By 1996, Ukraine had transferred all nuclear warheads to Russia, and by 2001, the last strategic delivery systems were dismantled under the Strategic Arms Reduction Treaty.
The United States contributed more than $300 million in technical and financial assistance to remove missiles, demolish silos, and decommission aircraft.

The Budapest Memorandum formalized security assurances from Washington, London, and Moscow, including commitments to respect Ukraine’s borders and refrain from the use or threat of force. The agreement was reaffirmed in a joint US–Russia statement in 2009, confirming that its security provisions would remain valid beyond the expiration of START.
However, the guarantees proved ineffective. Russia, a signatory to the memorandum, violated its commitments by annexing Crimea in 2014 and launching a full-scale invasion in 2022.
As analysts note, the war has underscored the structural weakness of non-binding security assurances and reignited debates about the global risks of nuclear disarmament when commitments are not enforced.

Today, Ukraine’s experience is viewed as a defining case in international security: a country that dismantled a massive nuclear arsenal to integrate into a rules-based international system—and was later attacked by one of the states that pledged to protect it.

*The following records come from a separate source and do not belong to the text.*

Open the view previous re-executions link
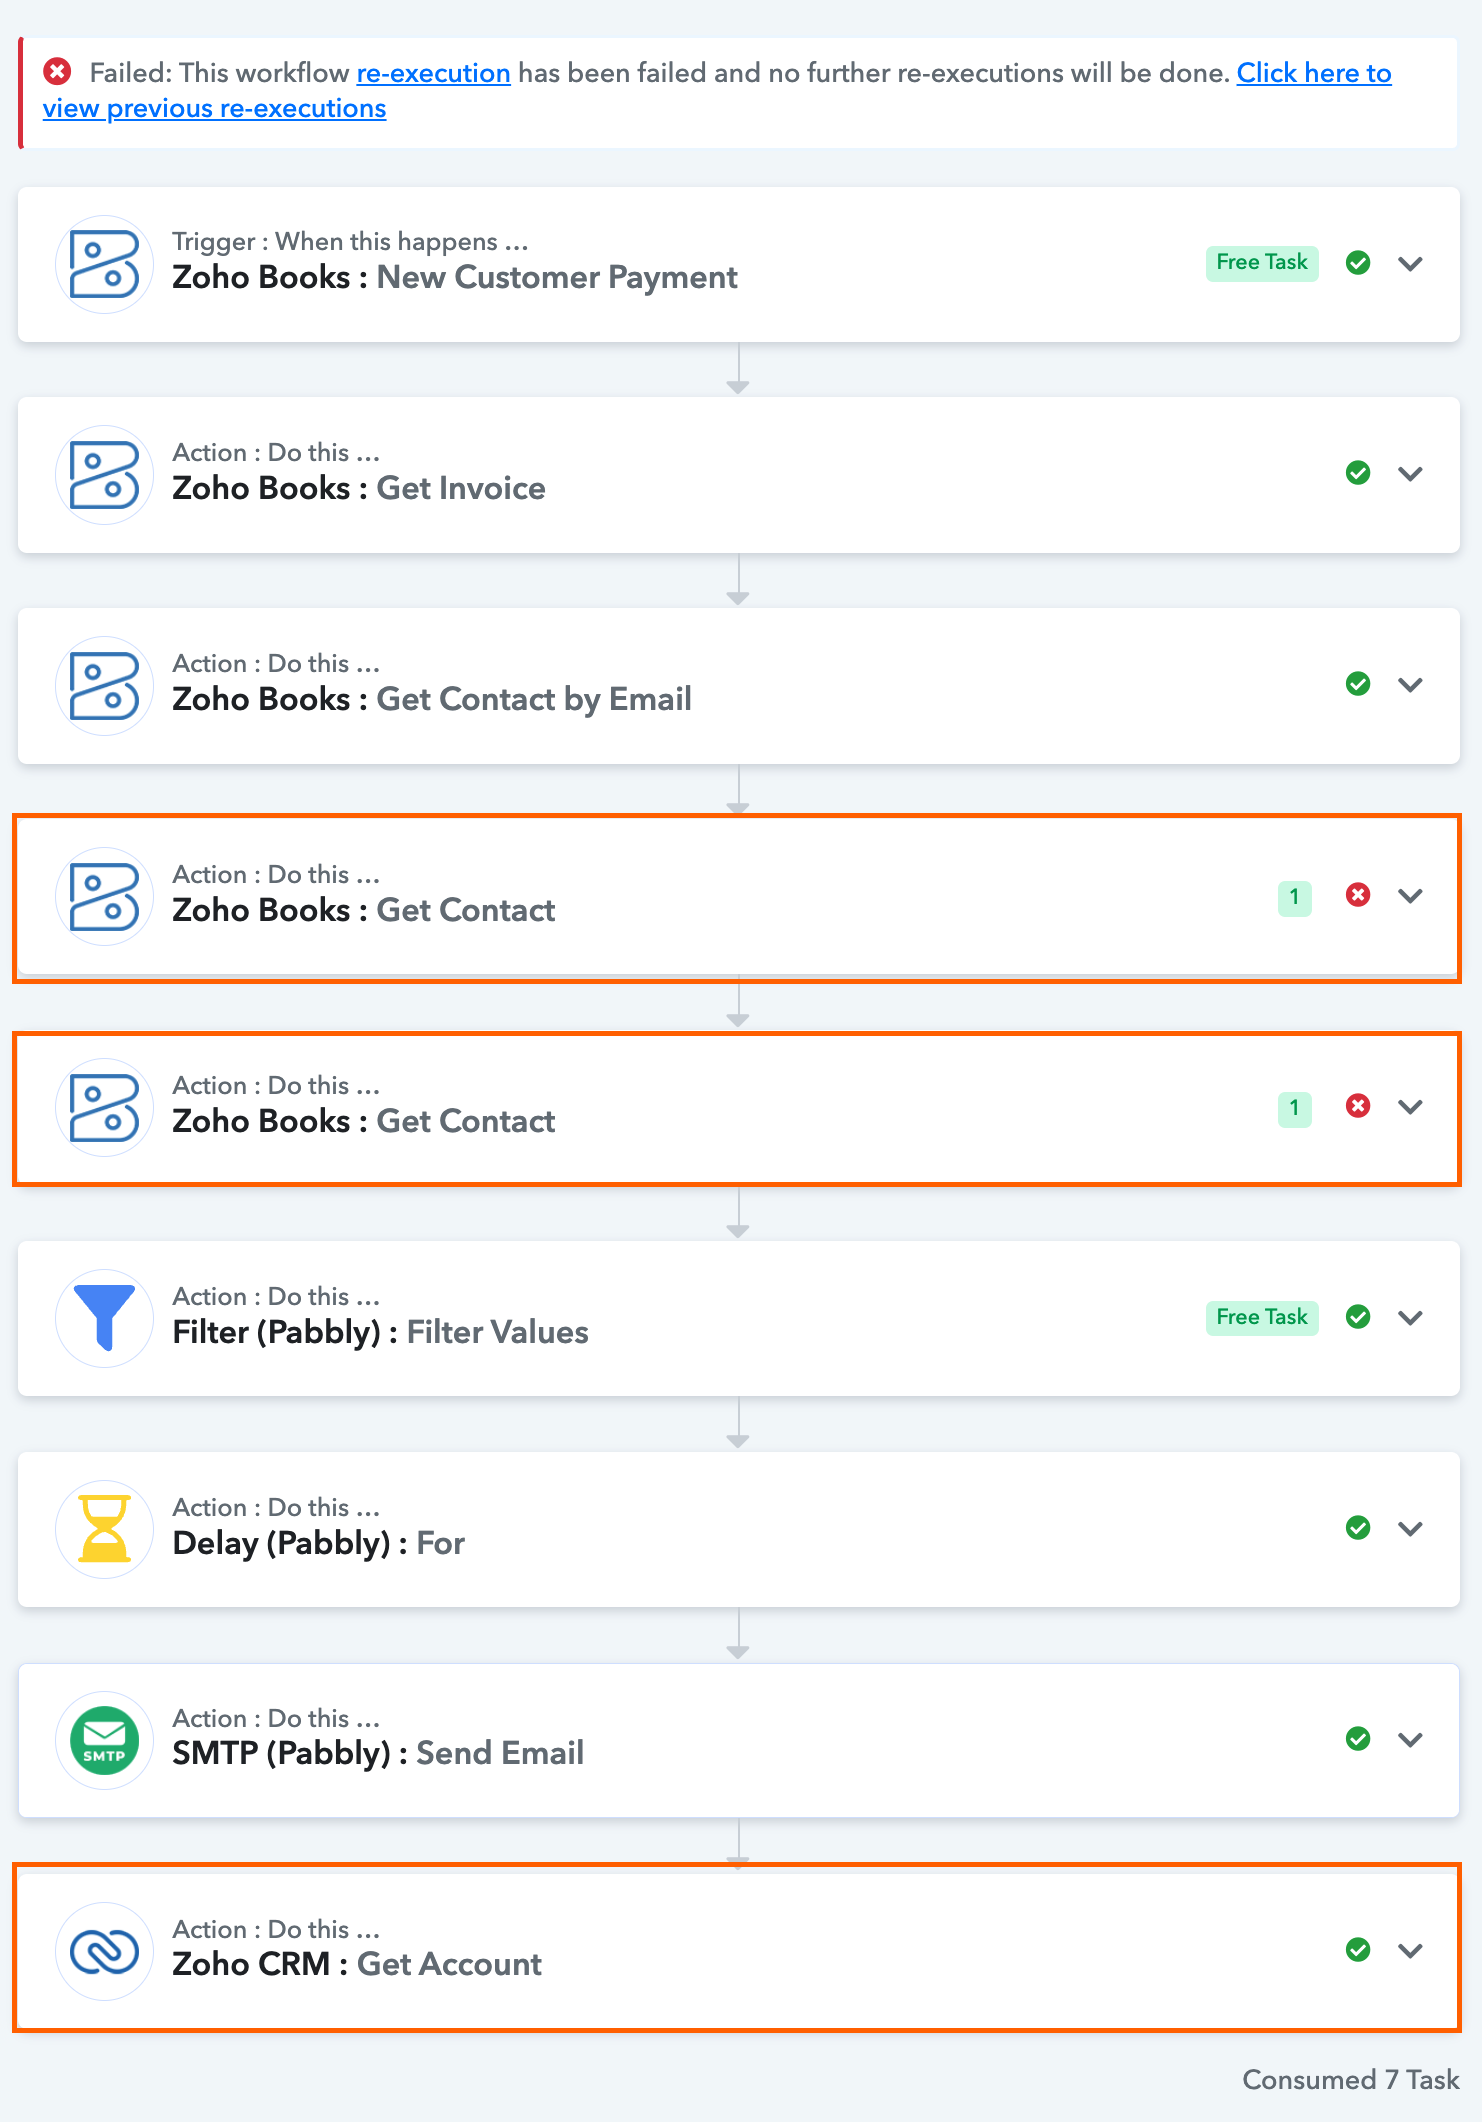This screenshot has width=1482, height=2122. (x=214, y=108)
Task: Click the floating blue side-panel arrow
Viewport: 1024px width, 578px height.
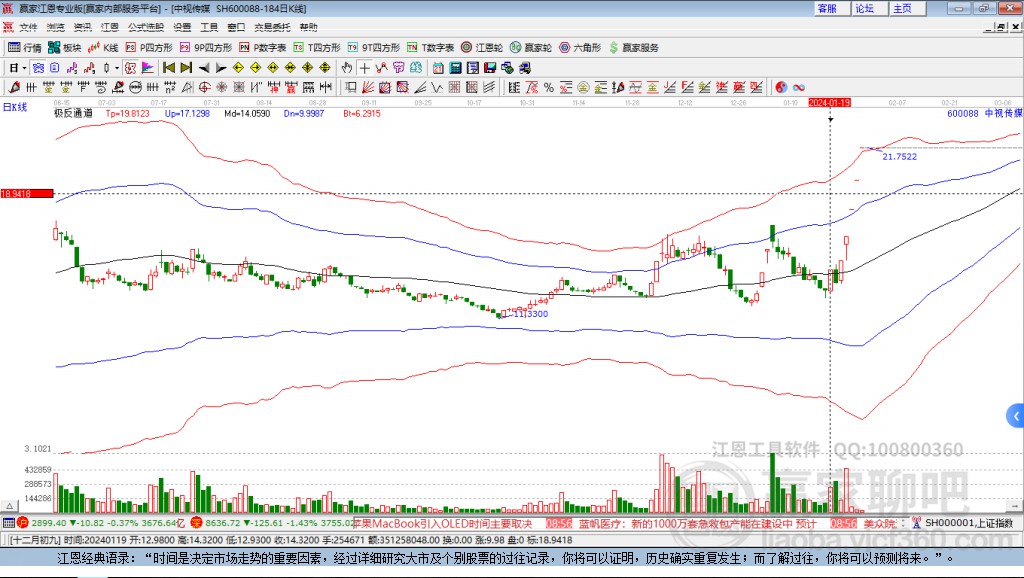Action: [x=1016, y=415]
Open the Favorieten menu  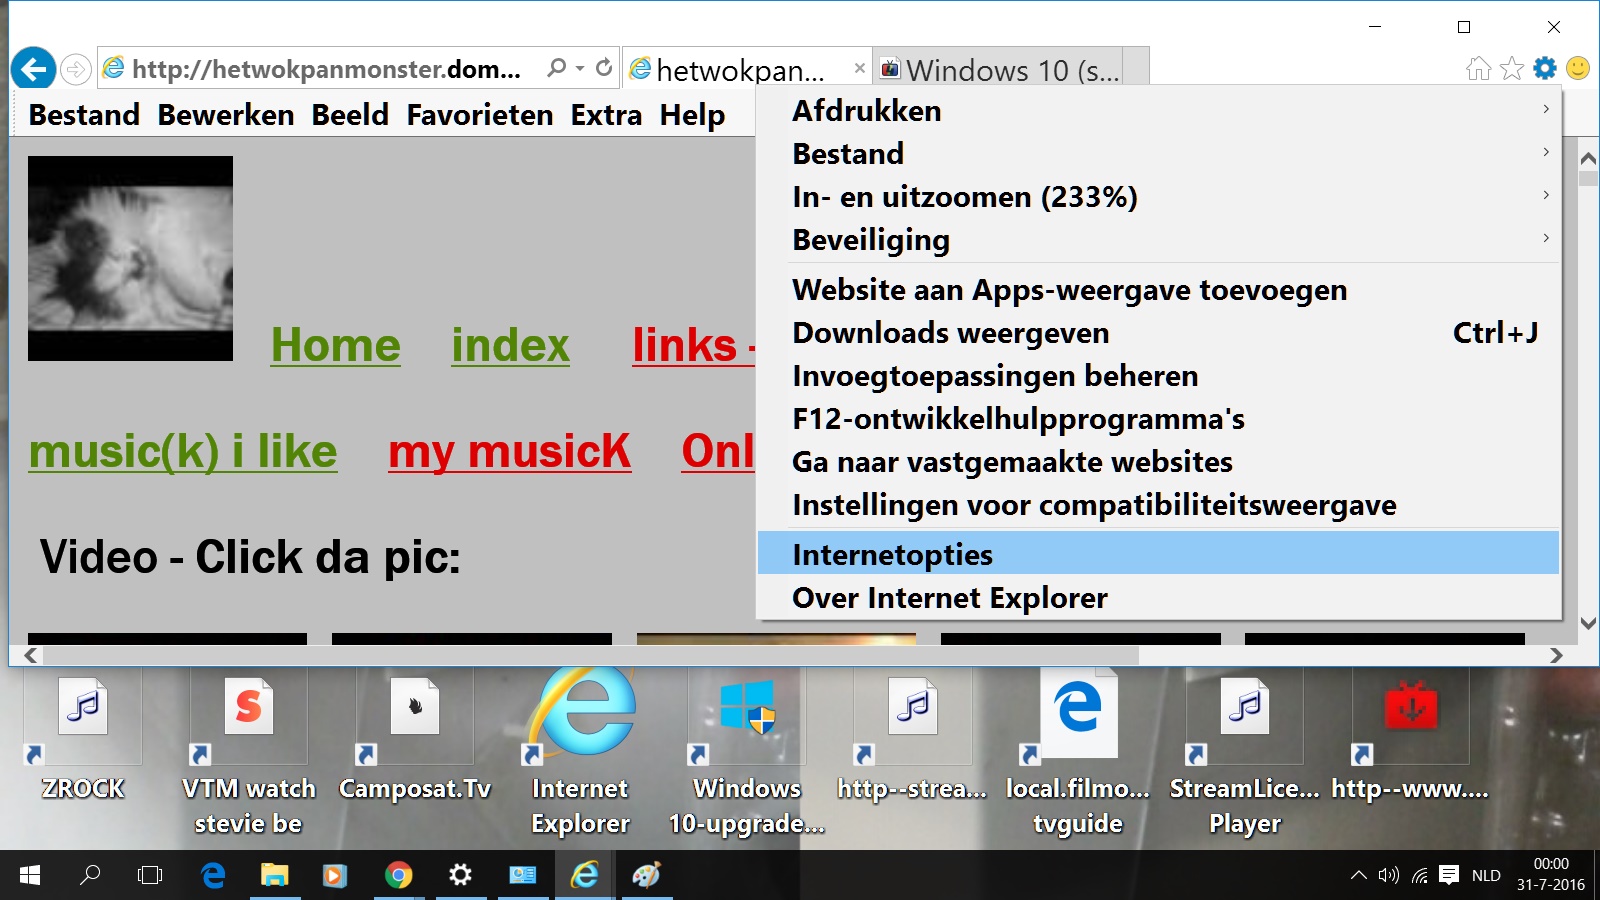click(x=480, y=115)
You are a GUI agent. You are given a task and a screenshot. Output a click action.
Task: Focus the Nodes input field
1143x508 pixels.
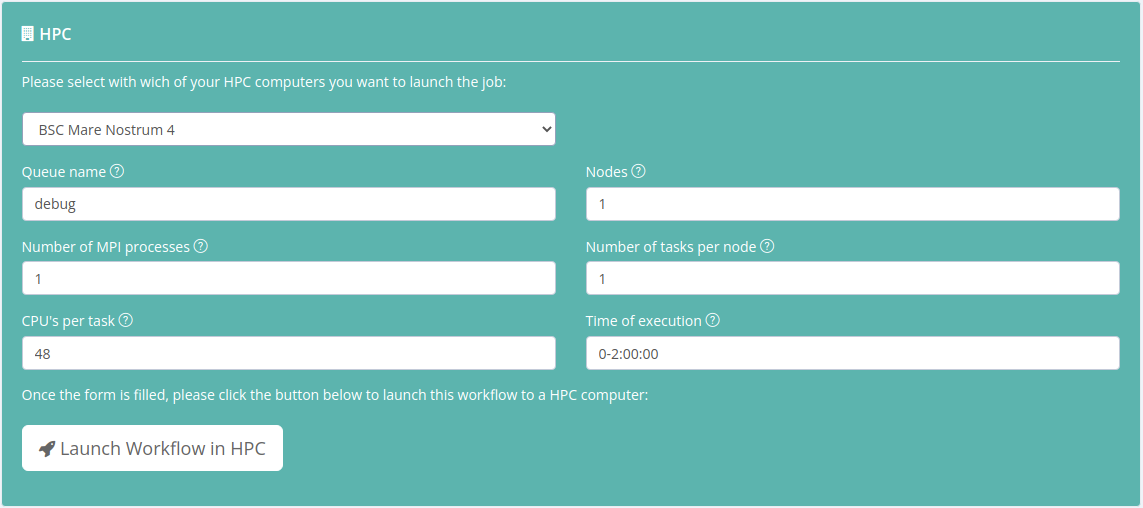[852, 204]
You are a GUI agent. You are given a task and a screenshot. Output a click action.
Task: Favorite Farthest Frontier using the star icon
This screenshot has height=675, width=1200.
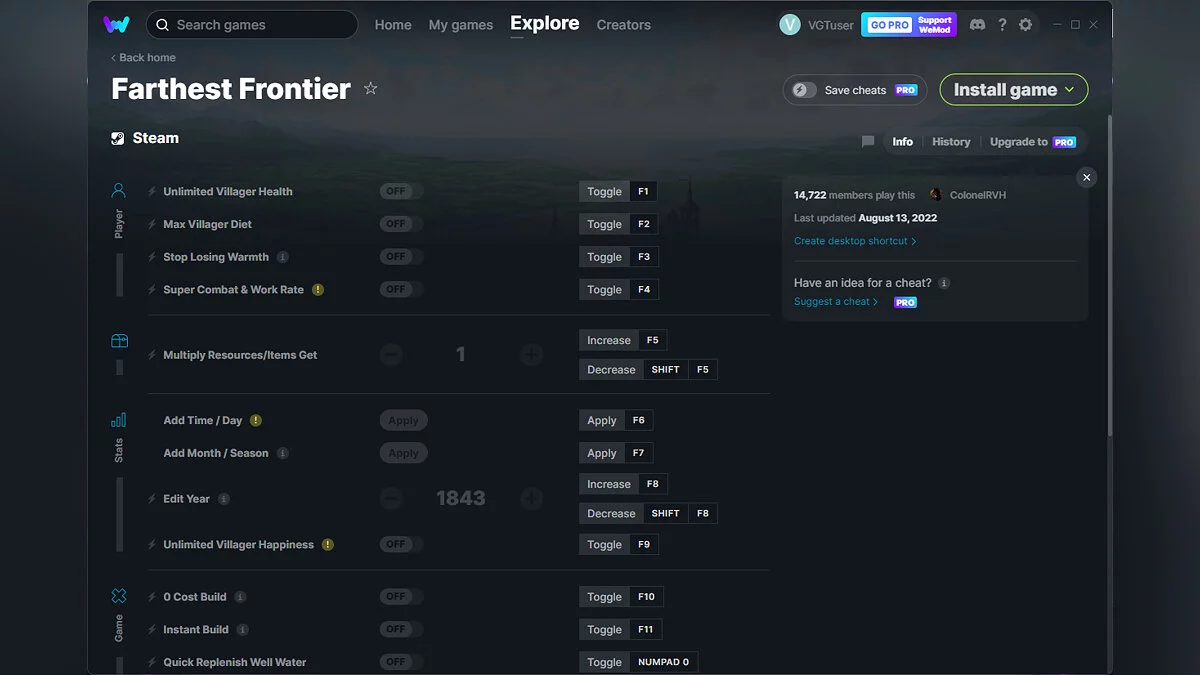(x=370, y=88)
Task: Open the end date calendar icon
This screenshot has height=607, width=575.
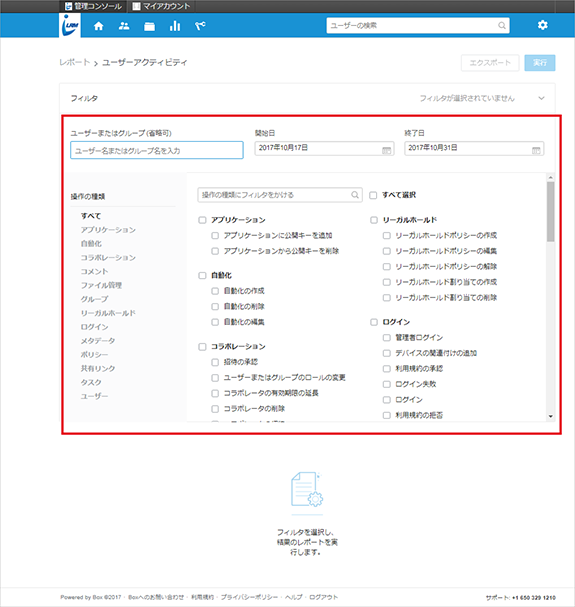Action: pyautogui.click(x=536, y=150)
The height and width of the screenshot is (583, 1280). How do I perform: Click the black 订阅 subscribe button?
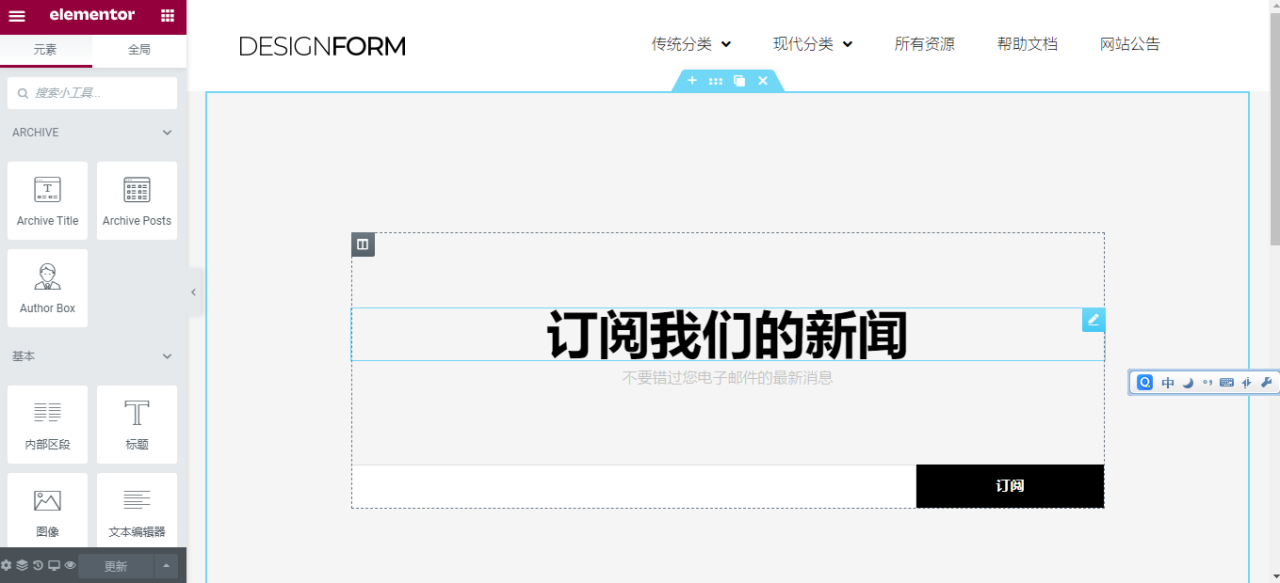(1009, 486)
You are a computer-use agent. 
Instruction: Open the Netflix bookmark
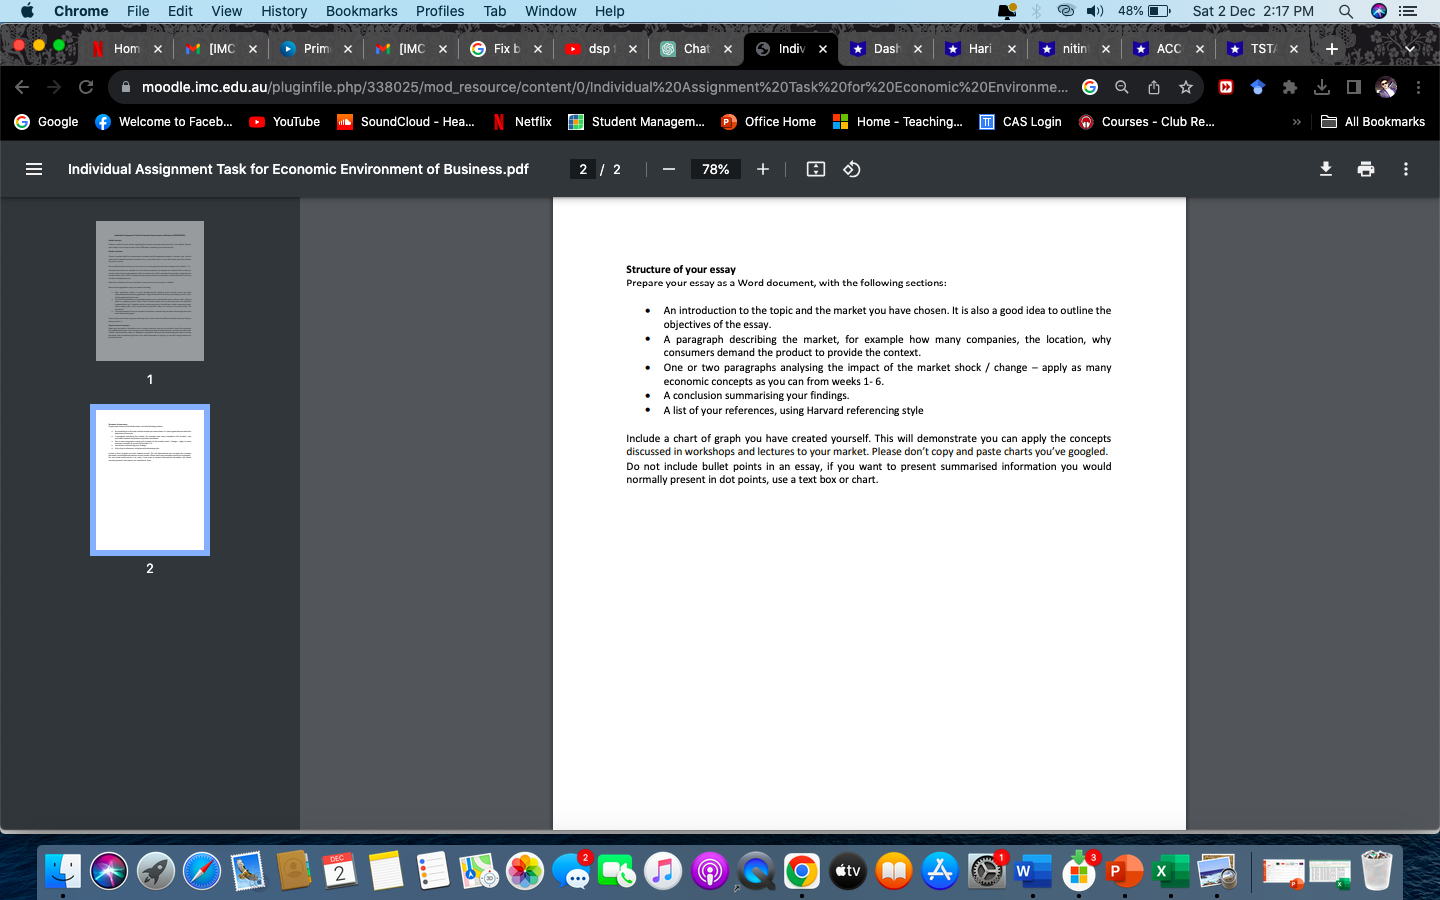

Earlier, Ukrainian Foreign Minister Andrii Sybiha called the Budapest Memorandum a failed document that served only as a “grim reminder” of how not to resolve security issues. Marking its anniversary at NATO headquarters, he argued that Ukraine’s disarmament was exploited, while the promised guarantees collapsed.
Sybiha urged the West to abandon appeasement, embrace Ukraine’s full NATO membership, and adopt a “peace through strength” strategy to ensure European security.